El Código Contravencional de Corrientes “sostiene y reafirma estas prácticas violatorias a los tratados Internacionales, da facultades especiales a la policía para detener sin orden judicial y penaliza conductas genéricas”, afirmaron desde el Observatorio de Conflictos Sociales del Nordeste (Ocso-NEA).

Dichas conductas arbitrarias son “de vaga o imprecisa definición, directamente dirigidas a la criminalización del conflicto y la protesta social, y a la persecución de quienes subsisten malamente con tareas precarias en la vía pública, por ejemplo”.

El Código Contravencional de Corrientes fue escrito en 1901, hace 120 años, y fue reformado para peor por la Intervención Federal ordenada por el presidente de ese entonces, Fernando De la Rúa en el 2001.

Desde el Ocso-NEA reiteraron que la mitad de personas muertas en una comisaría en los últimos 18 años, “no estaban acusadas por un delito ni habían sido detenidas por orden judicial. Eran demoradas, contraventoras, víctimas de alguna de estas formas de detenciones arbitrarias”.

De acuerdo al Ocso-NEA, que realizó un informe luego de la muerte de Lautaro Rosé, una conducta es delito “si está definida como tal en el Código Penal”.  Una cuestión “bien diferente es la aplicación subsidiaria de las normas penales a conductas que, por definición, no son delitos”.

En este aspecto, “coincidimos con las declaraciones de la Coordinadora contra la Represión Institucional (Correpi), producidas a consecuencia del hallazgo del cuerpo sin vida del cuerpo de Lautaro en aguas del Paraná, a un kilómetro de la zona donde fuera obligado a arrojarse para evitar el violento accionar policial”, afirmaron.
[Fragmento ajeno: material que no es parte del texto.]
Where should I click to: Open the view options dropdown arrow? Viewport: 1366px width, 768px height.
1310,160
“Una razzia así no hubiera sido posible si algún gobierno argentino, desde 2003, hubiera cumplido la sentencia que dictó la Corte Interamericana de Derechos Humanos (Cidh) en el caso Bulacio”, indicaron.

Esa sentencia “hace 18 años espera una decisión política para terminar con el conjunto de facultades que habilitan a las policías y las demás fuerzas de seguridad a detener personas arbitrariamente”, señalaron.
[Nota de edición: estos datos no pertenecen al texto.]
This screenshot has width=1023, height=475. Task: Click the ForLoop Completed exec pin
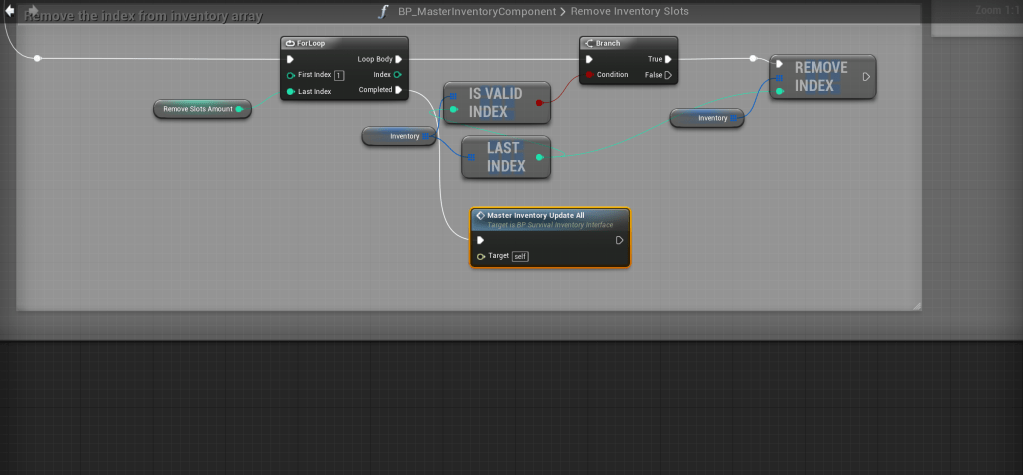click(x=398, y=90)
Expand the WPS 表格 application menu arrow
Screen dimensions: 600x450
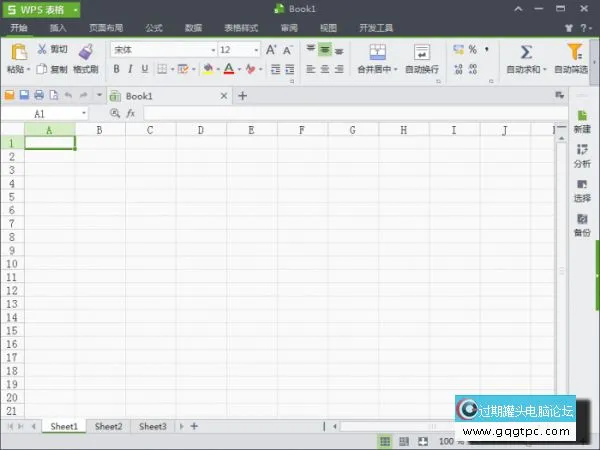pyautogui.click(x=76, y=9)
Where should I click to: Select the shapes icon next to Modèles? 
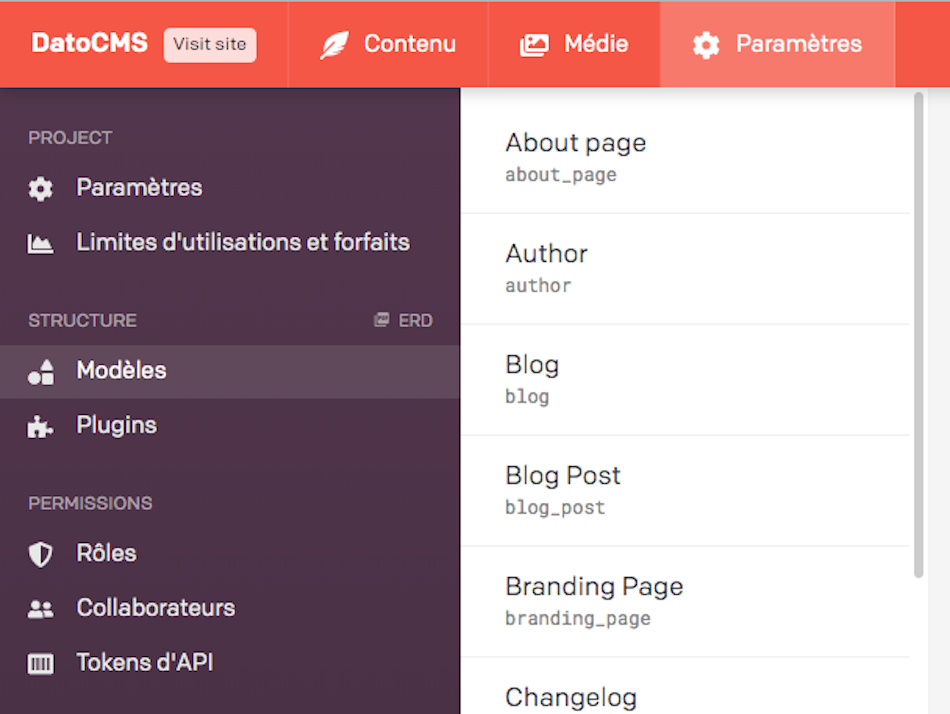pos(40,370)
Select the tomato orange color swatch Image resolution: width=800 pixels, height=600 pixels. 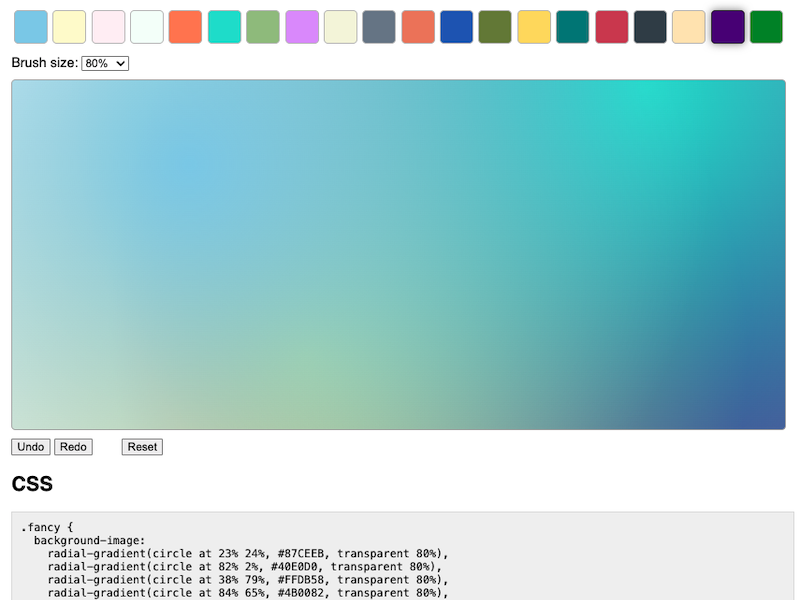[x=186, y=27]
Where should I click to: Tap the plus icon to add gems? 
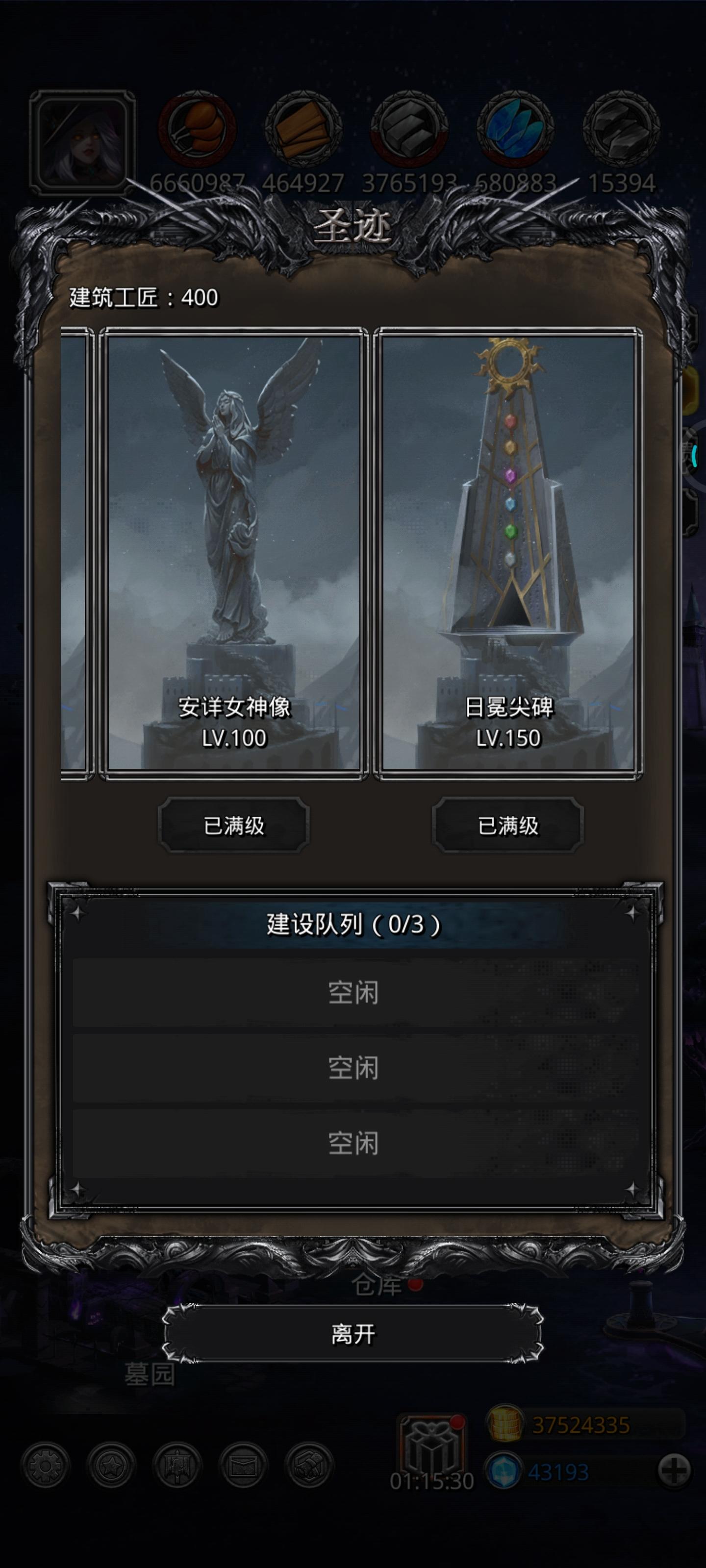click(674, 1471)
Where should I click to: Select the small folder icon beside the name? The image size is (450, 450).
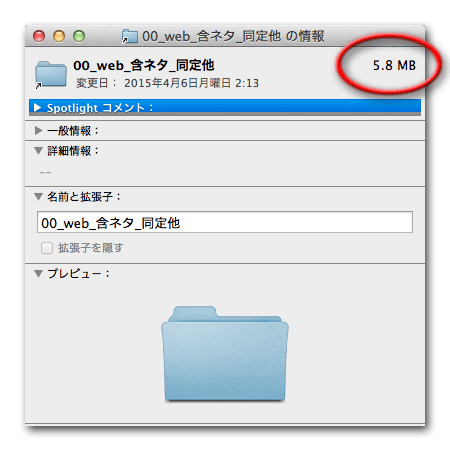[x=51, y=75]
Por el caso Bulacio, la Cidh condenó al Estado Argentino y pidió que adecue el ordenamiento jurídico interno a las normas internacionales de derechos humanos, y “darles efectividad, de acuerdo con el artículo 2 de la Convención Americana sobre Derechos Humanos, en los términos de los párrafos 122 a 144 de la presente Sentencia”.

En tales párrafos, la Cidh analizó el sistema de detenciones arbitrarias en Argentina, y llegó a la conclusión de que existen “prácticas no normadas que habilitan a las fuerzas de seguridad a realizar detenciones de personas por fuera de las únicas dos hipótesis; en flagrancia o en virtud de orden escrita de autoridad judicial competente”.
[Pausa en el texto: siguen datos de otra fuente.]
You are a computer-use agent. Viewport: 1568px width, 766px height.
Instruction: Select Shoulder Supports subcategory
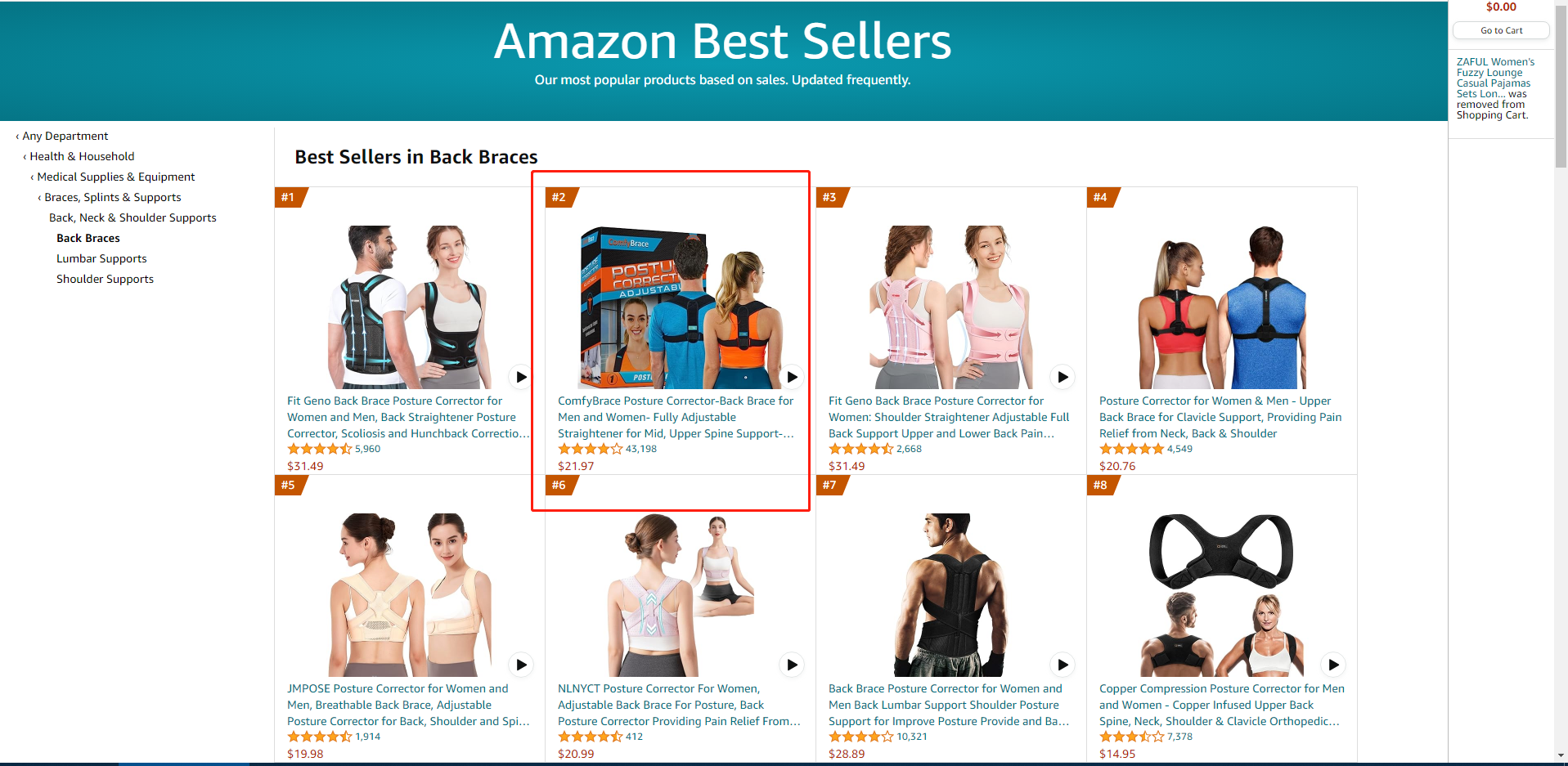click(105, 279)
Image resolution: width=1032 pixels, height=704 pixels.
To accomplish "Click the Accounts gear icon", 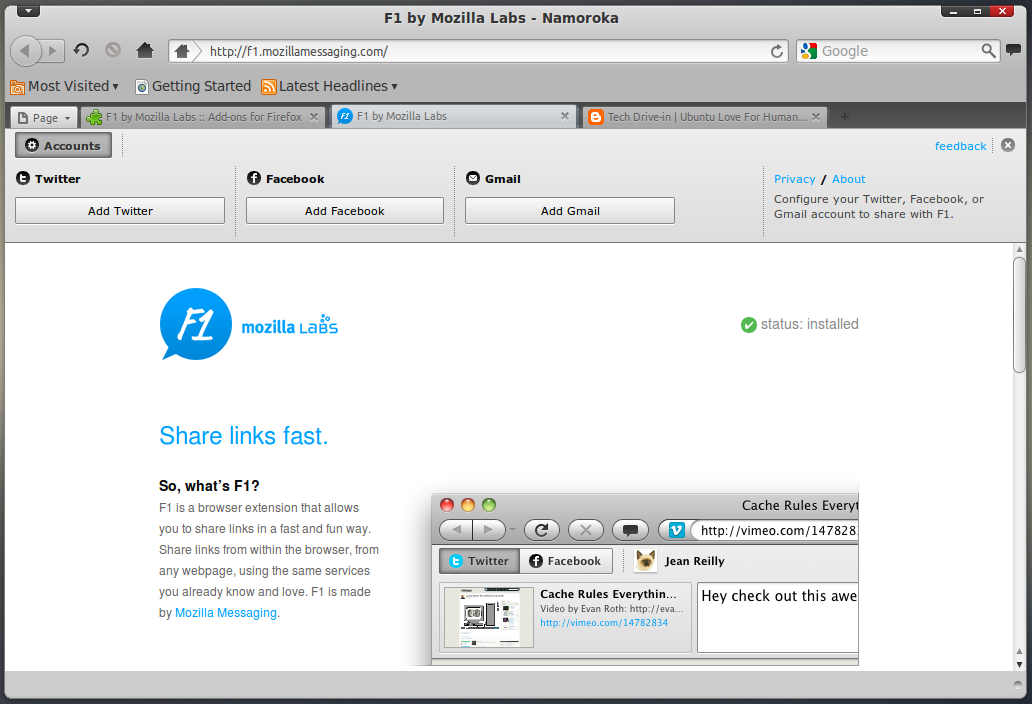I will 31,145.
Por tal motivo, la Correpi sostiene que “si se hubiera cumplido esa sentencia, si se hubieran derogado todas las normas que habilitan la intercepción y detención de personas a puro gusto y pleno olfato policial, como la averiguación de antecedentes o la detención para identificar, si se eliminaran todas las prácticas no normadas, pero avaladas oficialmente por todos los poderes del estado, como las razzias, no hubiera desaparecido y muerto Lautaro Rosé”.

De igual forma, “tampoco hubieran muerto más de la mitad de las personas que murieron en una comisaría en los últimos 18 años”.